Admirer İle İlgili Cümleler İngilizce Cümle İçinde Kullanımı
Admirer Nedir?
Admirer, hayranlık duyan veya beğenen kişiyi ifade eden bir kelime olarak kullanılır.
Örnek cümleler:
- She had an admirer who always sent her flowers. (Ona sürekli çiçek gönderen bir hayranı vardı.)
- I’m flattered to have an admirer like you. (Senin gibi bir hayranımın olması beni şımartıyor.)
- He was her longtime admirer, but she never noticed him. (Uzun süredir onun hayranıydı, ama o hiç fark etmedi.)
- My admirer sent me a love letter today. (Bugün hayranım bana bir aşk mektubu gönderdi.)
- She always had a group of admirers around her. (Her zaman etrafında bir hayran grubu vardı.)
- Her admirer was always there to support her. (Onun hayranı her zaman onu desteklemek için oradaydı.)
- I’m not sure if he’s just a friend or an admirer. (O sadece bir arkadaş mı yoksa hayran mı, emin değilim.)
- She was shocked to learn that her boss was her secret admirer. (Patronunun onun gizli hayranı olduğunu öğrenince şok oldu.)
- His admirer followed him everywhere he went. (Onun hayranı gittiği her yere peşinden takip etti.)
- She blushed when she saw her admirer looking at her. (Hayranının ona bakarken kızardı.)
- I don’t want to lead my admirer on if I don’t have feelings for him. (Ona karşı hislerim yoksa hayranımı yanıltmak istemiyorum.)
- She had a secret admirer who left her anonymous notes. (Anonim notlar bırakan gizli bir hayranı vardı.)
- He was her biggest admirer and always praised her work. (Onun en büyük hayranıydı ve her zaman işini övdü.)
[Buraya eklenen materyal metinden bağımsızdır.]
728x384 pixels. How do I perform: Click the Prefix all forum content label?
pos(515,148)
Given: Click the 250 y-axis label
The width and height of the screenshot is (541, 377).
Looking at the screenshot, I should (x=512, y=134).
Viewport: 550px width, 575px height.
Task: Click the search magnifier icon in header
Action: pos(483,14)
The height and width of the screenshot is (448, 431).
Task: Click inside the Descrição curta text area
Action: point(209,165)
- I’m grateful for my admirers who support me and my art. (Beni ve sanatımı destekleyen hayranlarıma minnettarım.)
- She politely declined her admirer’s invitation to dinner. (Hayranının yemeğe davetini nazikçe reddetti.)
- His admirer gave him a handmade gift for his birthday. (Onun hayranı doğum günü için el yapımı bir hediye verdi.)
- She couldn’t help but smile when she saw her admirer waiting for her outside. (Hayranının onu dışarıda beklediğini görünce gülümsemesi engellenemezdi.)
- Her admirer wrote a song about her and performed it at an open mic night. (Onun hayranı hakkında bir şarkı yazdı ve açık mikrofon gecesinde onu söyledi.)
- She realized her admirer was more than just a fan when he started stalking her. (Onun peşinde koşmaya başlayınca, hayranının sadece bir hayran olmadığını fark etti.)
- He had many admirers, but his heart belonged to
one special person. (Çok sayıda hayranı vardı, ama kalbi özel bir kişiye aitti.)
Türkçe karşılıklar:
- Ona sürekli çiçek gönderen bir hayranı vardı.
- Senin gibi bir hayranımın olması beni şımartıyor.
- Uzun süredir onun hayranıydı, ama o hiç fark etmedi.
- Bugün hayranım bana bir aşk mektubu gönderdi.
- Her zaman etrafında bir hayran grubu vardı.
- Onun hayranı her zaman onu desteklemek için oradaydı.
- O sadece bir arkadaş mı yoksa hayran mı, emin değilim.
- Patronunun onun gizli hayranı olduğunu öğrenince şok oldu.
- Onun hayranı gittiği her yere peşinden takip etti.
- Hayranının ona bakarken kızardı.
- Ona karşı hislerim yoksa hayranımı yanıltmak istemiyorum.
- Anonim notlar bırakan gizli bir hayranı vardı.
- Onun en büyük hayranıydı ve her zaman işini övdü.
- Beni ve sanatımı destekleyen hayranlarıma minnettarım.
- Hayranının yemeğe davetini nazikçe reddetti.
- Onun hayranı doğum günü için el yapımı bir hediye verdi.
- Hayranının onu dışarıda beklediğini görünce gülümsemesi engellenemezdi.
- Onun hayranı hakkında bir şarkı yazdı ve açık mikrofon gecesinde onu söyledi.
- Onun peşinde koşmaya başlayınca, hayranının sadece bir hayran olmadığını fark etti.
- Çok sayıda hayranı vardı, ama kalbi özel bir kişiye aitti.